Like it's so fucking weird seeing these obscure and unpopular little interests I had during middle and high school - ones I couldn't talk about to my irl friends because I was weird for even knowing they existed, much less acknowledge that they were all I interacted with during any moment I wasn't at school - become so well known in the years since that they're just thoroughly and casually embedded in everyday culture now.
Like to the point where NOW it would be weird to talk about how into them I used to be, in the same way it would come across really weird to say "I used to be obsessed with textbooks, I would spend at least 8 hours a day reading them, I met the guy who owns MacMillan, I used to be caught up with literally everything they published."
(I know that doesn't come across as THAT strange of a statement on the AuDHD website, but trust me that if I said any of this to a classmate they wouldn't even be able to respond out of fear my weird freak nerd behavior might be contagious. In retrospect that's pretty specifically ironic given the rest of this. I guess we really didn't DFTBA huh)
Anyways my old grumpy terminally-not-online bio professor posts a link on Canvas to a supplemental video on DNA and genetic inheritance in advance of our next class. I click on it, not really paying attention, expecting a boring grainy 00's video with the worst CGI youve ever seen, narrated by someone with a Jersey accent so thick you can barely understand it. Like usual. Instead, Hank fucking Green's voice (circa 2012!) starts blasting out of my computer saying, "So, I have this brother John. You may have heard of him."

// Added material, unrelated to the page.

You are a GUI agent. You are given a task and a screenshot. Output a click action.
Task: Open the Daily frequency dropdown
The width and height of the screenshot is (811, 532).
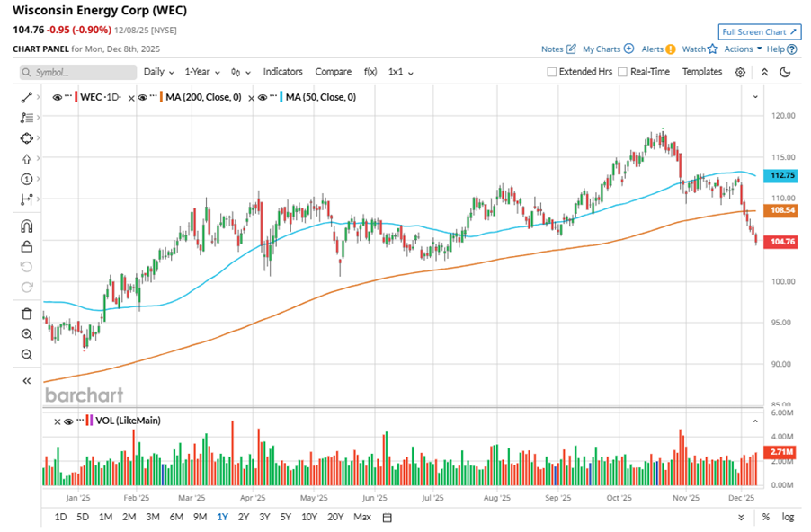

Honestly it fucking jumpscared me, I forgot is Crash Course like the new Bill Nye for teachers now. Because that information won't put itself into my brain. Because "Nerdfighteria Island" still occasionally pops into my head when I'm not paying attention.
Tbh I'm just thinking about how I'm gonna sit quietly in class while he talks about this video and pretend that this is a totally neutral medium of information transfer to me, one which illicits no emotional reaction whatsoever. As if one of the top three best days of my little nerd 16yo self's life wasn't freaking it silly style to Hank playing nerd songs on his acoustic ukulele to a dance floor of like 40 people at midnight when I went to vidcon. TWICE.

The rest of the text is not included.